Free shipping over $75      Start Shopping

Obesity and Type 2 Diabetes: Burning Less Fat Might Help… No, Really!

Simply put…

Despite the clinical focus on increasing fatty acid oxidation to clear surplus fat stores in obese and diabetic individuals, new research suggests that increasing fatty acid metabolism does more harm than good. This article provides insight into the complex balance of glucose and fatty acid metabolism, and why blocking fatty acid metabolism may be a more appropriate therapeutic option for obese and type 2 diabetic patients.

The link between obesity and diabetes is unquestionable, so the global rise in obesity and type 2 diabetes (T2D) rates is no surprise. A 2014 report from Statistics Canada suggests that more than five million Canadian adults are obese, out of which more than three million were diagnosed with T2D. In 2010, diabetes and pre-diabetes cost the Canadian health care system over two billion dollars. With all these numbers expected to double in the next decade, there is a glaring need for interventions to slow down this North American epidemic.

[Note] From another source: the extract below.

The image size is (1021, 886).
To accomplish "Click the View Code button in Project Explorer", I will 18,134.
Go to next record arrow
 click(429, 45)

T2D is a chronic disease where insulin, a hormone that controls blood glucose levels, can no longer stimulate body tissues to utilize glucose for energy. The direct result of this insulin resistance is elevated glucose, which is lethal to nerves, blood vessels, and numerous tissues including liver, skeletal muscle, pancreas, heart and adipose tissue. Patients with diabetes have elevated levels of blood glucose, insulin, and free fatty acids. The increase in free fatty acids is of particular interest, as free fatty acids can stimulate glucose production in the liver (gluconeogenesis) further perpetuating the disease (1). Normally, a well-established balance exists between utilizing glucose and fat as fuels. In the fasted state, fat metabolism is increased, which decreases glucose oxidation and increases gluconeogenesis, thus preserving blood glucose for use by the brain. Conversely, fatty acid oxidation is decreased in the fed state, which increases glucose oxidation and decreases gluconeogenesis (2).

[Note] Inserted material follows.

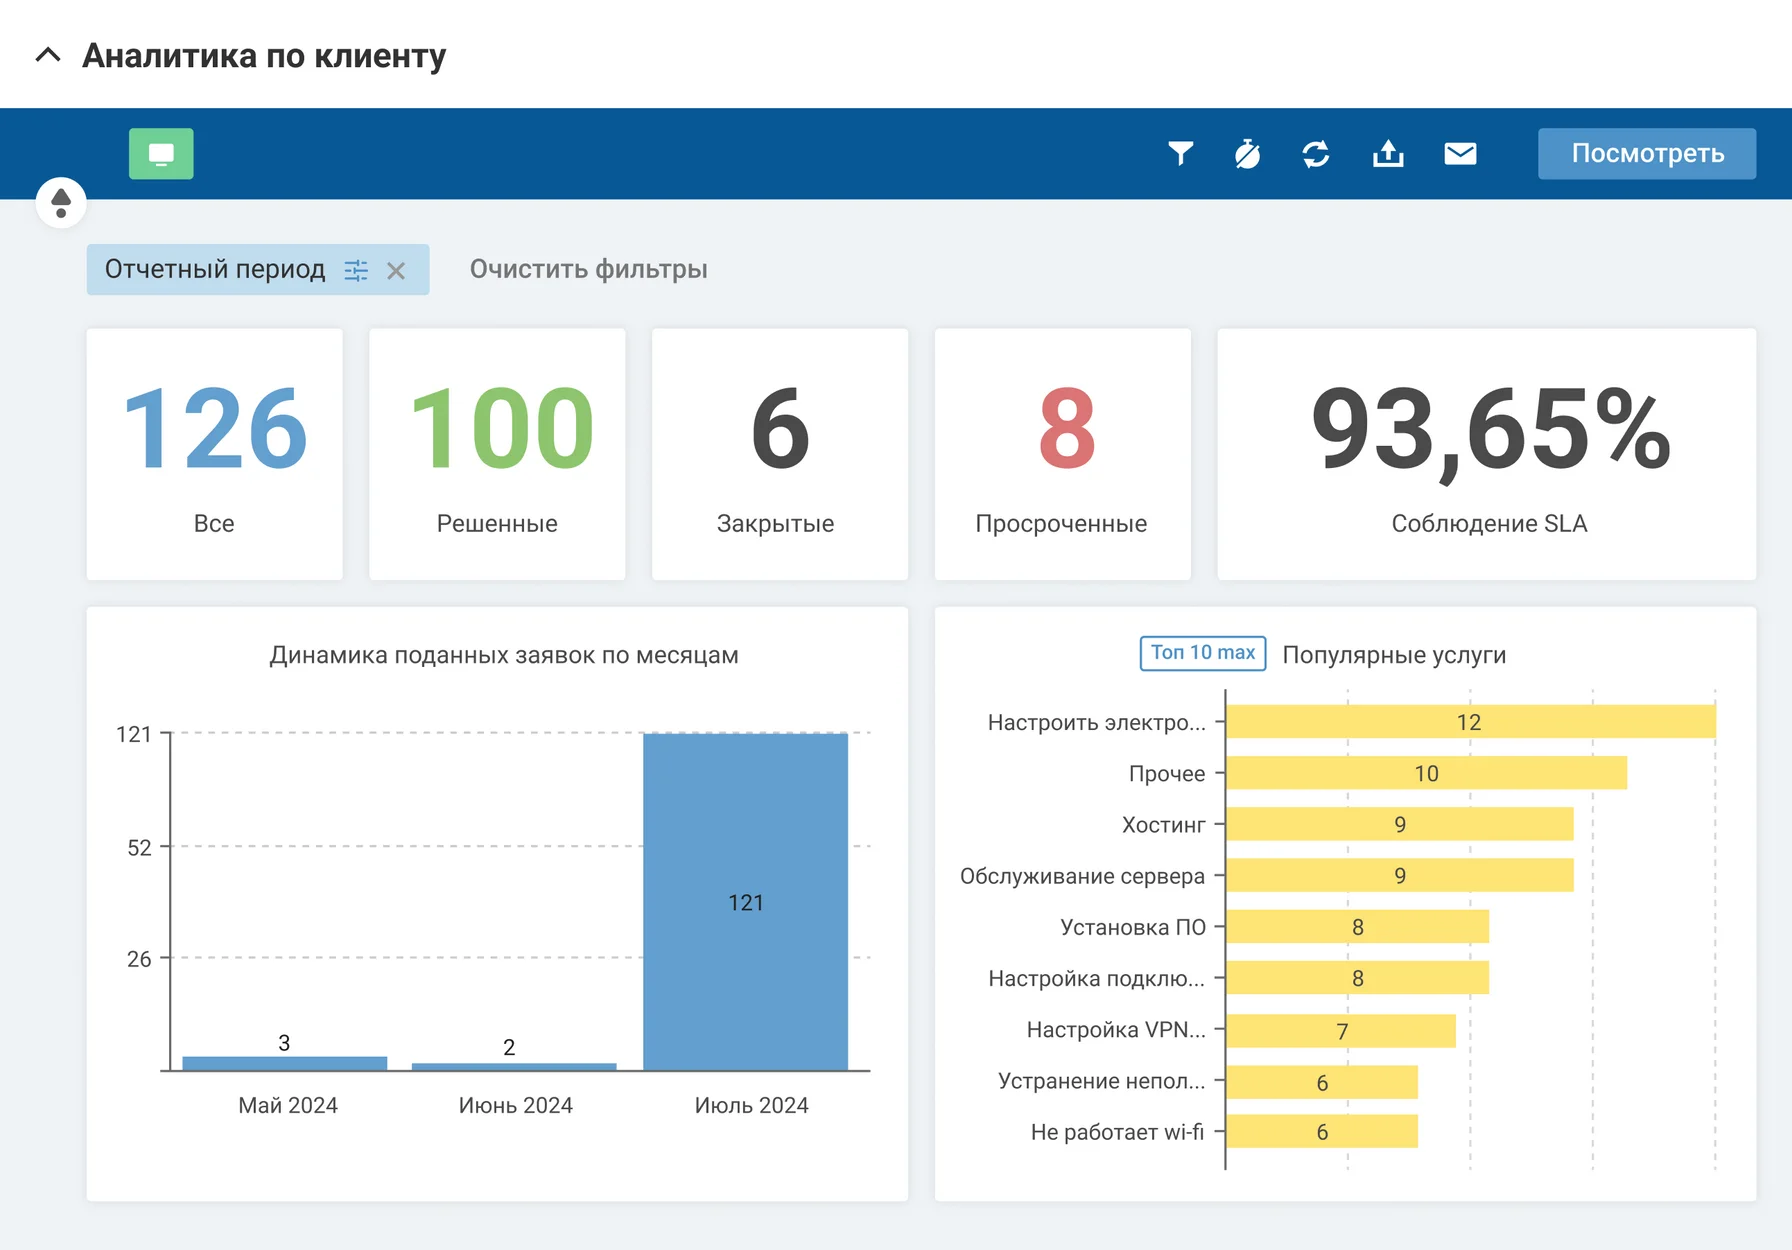
Task: Click the Июль 2024 bar in chart
Action: [x=745, y=901]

This transition from fatty acid to glucose oxidation from the fasted to fed state is heavily impaired in obese and diabetic patients where all metabolically active tissue types are locked in an inflexible fatty acid dependent state (3) (see Figure 1). Despite this finding, the clinical focus for many decades has been increasing fatty acid oxidation to clear surplus fat stores in obese and diabetic individuals, as an intuitive approach to improve insulin sensitivity. This article aims to discuss how blocking fatty acid oxidation in the context of inactivity, over-nutrition, obesity, and diabetes may be an established, alternative therapeutic strategy. In other words, burning less fat may be better!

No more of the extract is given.